» **TASK OBJECTIVE**
Restate exactly, and only, the lines from the one with "Open the mwiles-vapp object link" through the end of the data, with both of those end lines kept. Drop any pictures.

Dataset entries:
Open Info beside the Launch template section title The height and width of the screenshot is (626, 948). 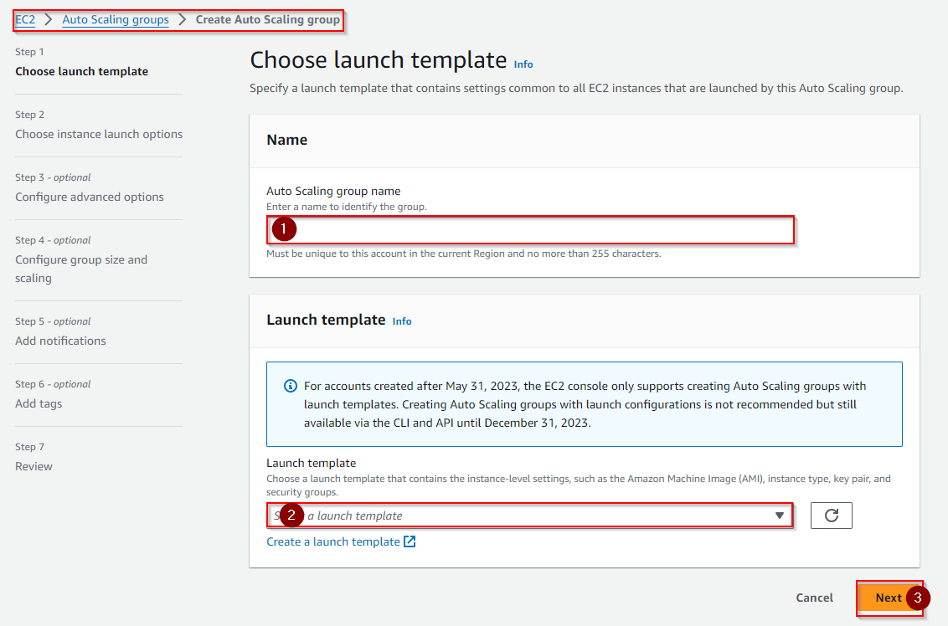402,321

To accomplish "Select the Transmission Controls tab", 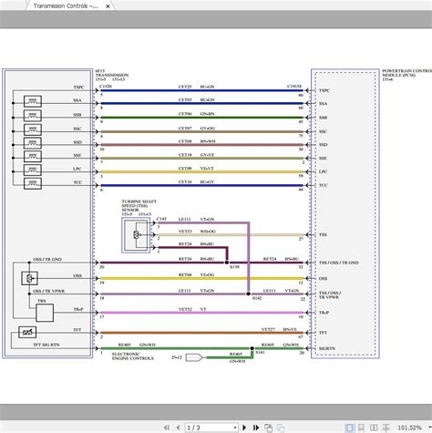I will pyautogui.click(x=66, y=5).
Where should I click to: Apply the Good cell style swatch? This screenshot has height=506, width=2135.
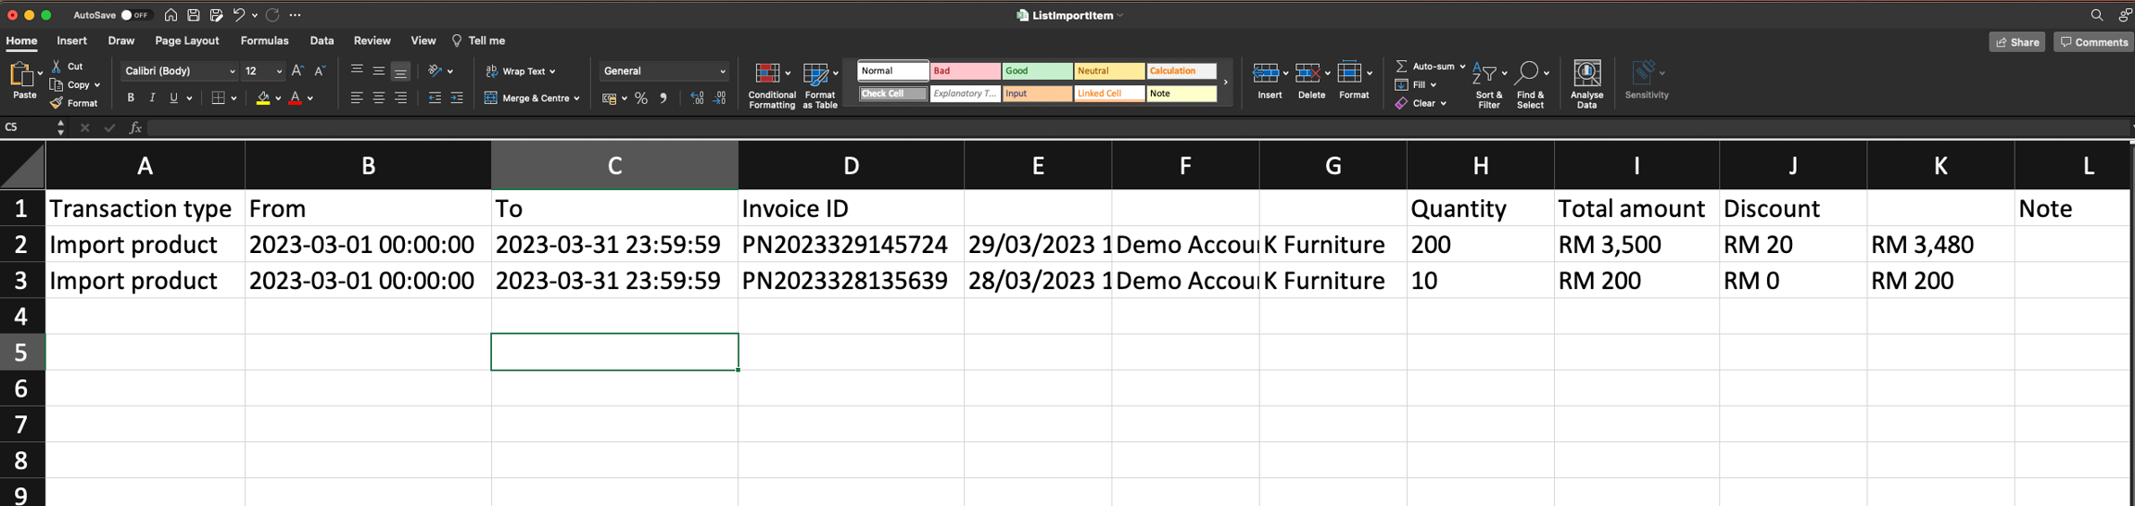(1037, 71)
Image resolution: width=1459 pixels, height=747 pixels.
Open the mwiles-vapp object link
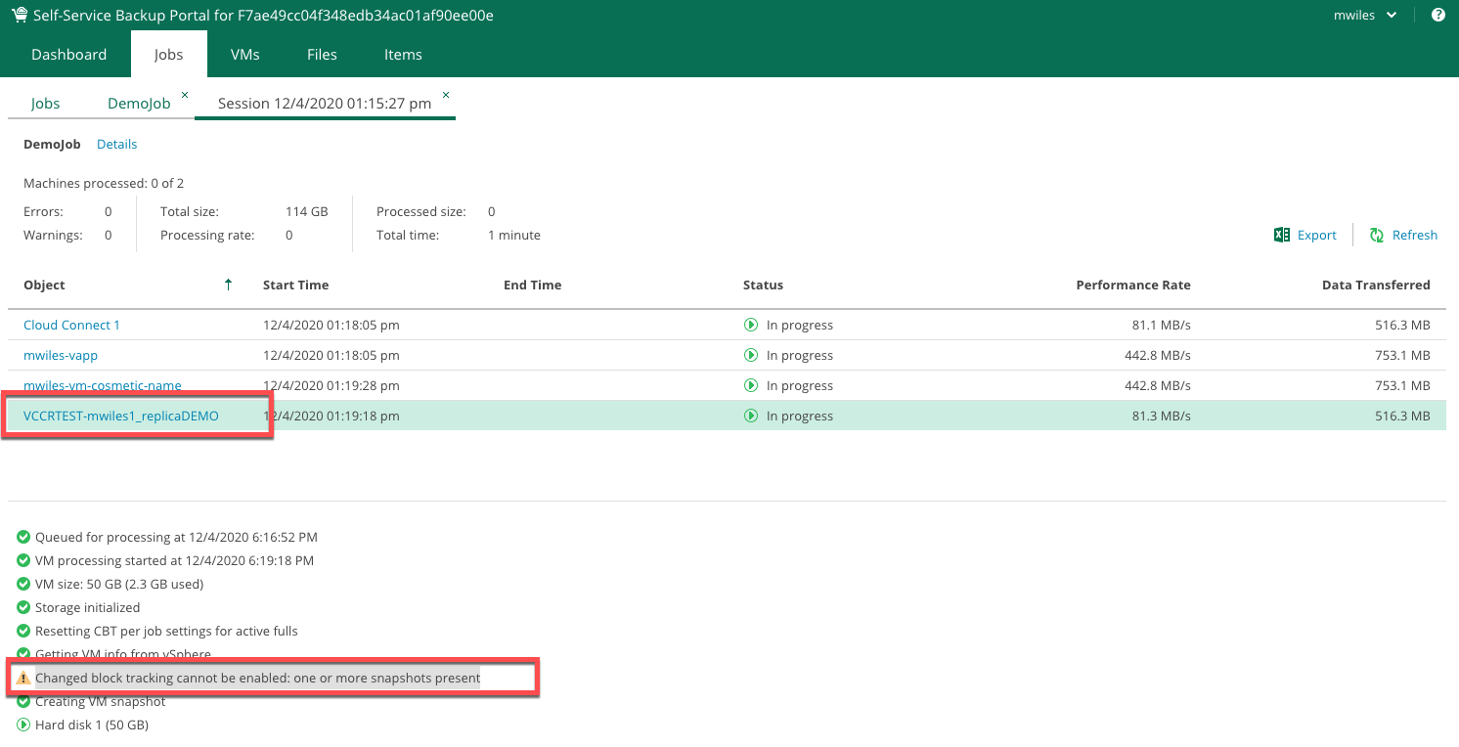pyautogui.click(x=61, y=355)
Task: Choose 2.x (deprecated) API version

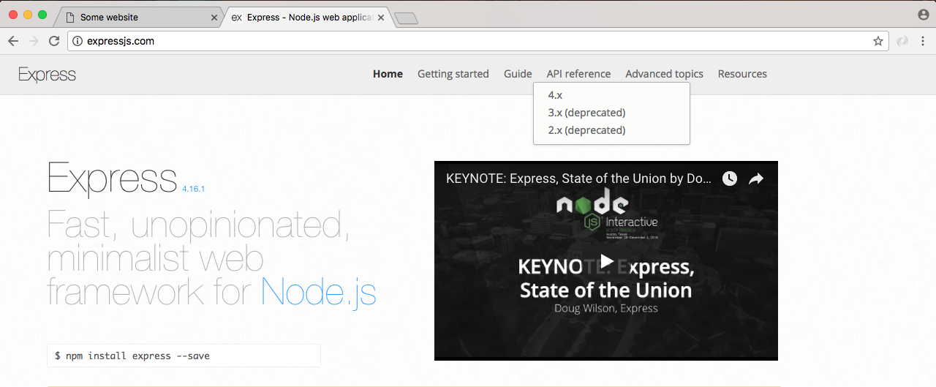Action: 586,130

» **ANSWER FOR THIS EXERCISE**
Open the mwiles-vapp object link
pyautogui.click(x=61, y=355)
Task: Choose 2.x (deprecated) API version

Action: 586,130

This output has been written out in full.